Midnight Gospel review: The best podcast of 2020 is a trippy Netflix cartoon
Every episode of Midnight Gospel is a bizarre gem made more beautiful by its many ugly imperfections.
Listening to podcasts can be hard.Try to do another task at the same time and you'll miss half of what you're trying to listen to. Sit perfectly still and your mind will wander. The best solution is often some sort of mindless activity that keeps your brain just the right amount of focused, like washing dishes or commuting to work. But what if there was a podcast that came paired with soothing, trippy animations just relevant enough to keep you focused on the audio experience? Enter The Midnight Gospel.
Combining the storytelling brilliance of Adventure Time creator Pendleton Ward with the mind-altering podcasting skills of Duncan Trussell, Midnight Gospel is unlike anything I've seen before. It might just be the best original animation on Netflix since BoJack Horseman. It might also be the weirdest experiment yet in the age of streaming entertainment.
Premiering April 20 on Netflix for somewhat obvious reasons, the new eight-episode series features far-ranging conversations with various delightfully weird humans juxtaposed against animated adventures that rarely connect to the subject matter. You'll listen to Trussell talk about drugs with a fictional US president as they navigate a zombie apocalypse. In a later episode, he chats with the grim reaper about the death industrial complex as they romp through the afterlife.
It shouldn't work, but it does, and even if you're more interested in Ward's hallucinogenic art style, you'll quickly be sucked in by the equally bizarre conversations.
The basic concept behind Midnight Gospel is almost too difficult to explain. Trussell plays Clancy, a pink-skinned slacker in a futuristic dimension called the "Chromatic Ribbon.” Clancy lives in a trailer house and his only passion is space casting — basically podcasting with video drones. To create his space casts, he uses a bio-computer capable of simulating hundreds of planets full of life and then visits these planets to interview their inhabitants for his space cast. (The interviews are sourced from Trussell's popular podcast, though it's sometimes unclear if they've been re-recorded for this new format or just cleverly edited.)
Make sense? Not at all, right? Don't worry, a few minutes into the first episode of Midnight Gospel, everything will click into place.The concept might be ridiculous, but the animation and the interviews are both good enough to keep you interested. And the way they work together is even more impressive.
One episode, in particular, offers the best example of how Midnight Gospel's disparate audio and video can meld perfectly. In Episode 3, "Home Without a Home," Clancy interviews a sentient fish in a mech suit as it embarks on a mystical, sea-fairing adventure. The fish is voiced by Damien Echols, a man who was wrongfully convicted of a triple child-killing at the age of 18, spent another 18 years on death row, and was released in 2012. In the years since, Echols has preached the powers of magick, a practice of the occult religion pioneered by Aleister Crowley.
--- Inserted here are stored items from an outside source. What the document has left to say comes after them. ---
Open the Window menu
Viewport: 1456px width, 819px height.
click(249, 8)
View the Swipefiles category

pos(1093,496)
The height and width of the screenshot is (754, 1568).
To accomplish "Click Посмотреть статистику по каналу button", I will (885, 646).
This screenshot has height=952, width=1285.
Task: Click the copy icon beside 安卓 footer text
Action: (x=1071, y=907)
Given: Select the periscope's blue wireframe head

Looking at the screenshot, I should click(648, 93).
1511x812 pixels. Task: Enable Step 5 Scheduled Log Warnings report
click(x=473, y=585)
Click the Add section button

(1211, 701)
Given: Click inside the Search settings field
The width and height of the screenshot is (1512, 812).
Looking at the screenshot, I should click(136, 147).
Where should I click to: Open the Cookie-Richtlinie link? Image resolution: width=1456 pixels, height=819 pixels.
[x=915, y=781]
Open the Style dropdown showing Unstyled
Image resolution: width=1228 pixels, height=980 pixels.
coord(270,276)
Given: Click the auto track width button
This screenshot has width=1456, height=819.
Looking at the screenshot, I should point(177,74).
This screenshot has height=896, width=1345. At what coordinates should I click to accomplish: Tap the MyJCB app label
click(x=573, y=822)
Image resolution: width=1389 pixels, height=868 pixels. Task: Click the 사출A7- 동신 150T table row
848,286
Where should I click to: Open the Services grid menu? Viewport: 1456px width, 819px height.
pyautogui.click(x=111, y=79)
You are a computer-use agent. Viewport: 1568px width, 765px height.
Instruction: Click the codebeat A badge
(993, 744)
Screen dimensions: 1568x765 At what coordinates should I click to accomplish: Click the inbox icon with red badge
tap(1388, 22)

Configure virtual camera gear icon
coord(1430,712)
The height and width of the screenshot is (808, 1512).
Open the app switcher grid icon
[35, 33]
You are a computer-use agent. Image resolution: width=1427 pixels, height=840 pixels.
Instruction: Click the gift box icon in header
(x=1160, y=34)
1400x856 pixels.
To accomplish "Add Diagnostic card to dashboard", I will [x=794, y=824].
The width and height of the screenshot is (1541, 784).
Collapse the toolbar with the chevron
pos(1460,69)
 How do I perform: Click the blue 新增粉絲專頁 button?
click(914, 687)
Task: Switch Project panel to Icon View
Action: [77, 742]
Trussell/Clancy gamely asks Echols about his experience in prison and how his passion for the occult helped keep him stay sane, along with how magick is different from eastern mysticism. It's a fascinating, far-out conversation. It's also the kind of thing I'd normally never be exposed to. But by combining Echols' unique worldview with a rollicking cartoon adventure featuring pirate cats and a fight between giants, Midnight Gospel makes Echols' story sound not only sensible but almost boring by comparison.
It's a clever trick, but it's one that sometimes works a little too well.
Episode 2, "Officers and Wolves," falls victim to this problem. An interview with a pair of authors is interesting, but the cartoon happening in the background is ten times more engaging. On this planet, Clancy and his guests are tormented by a race of evil spiders masquerading as clowns who grind their captives into meat and feed it to a subjugated population of humanoid flies. As the interview continues, we watch a civil war play out between flies and spiders, culminating in an epic battle that will make you completely forget what Clancy was talking about.
But for the most part, every episode of Midnight Gospel is a bizarre gem made more beautiful by its many ugly imperfections. Whether it's an animated baby-eating witch who will haunt your dreams or a bizarre aside about having sex while tripping on DMT, these tiny, weird details amount to something truly special.
The show's eight episodes will whizz by in an instant. Luckily, there are over 300 more episodes of Duncan Trussell's original podcast, so you'll just have to find some other way to keep your brain occupied while you listen.
Midnight Gospel will blow your mind starting April 20 on Netflix.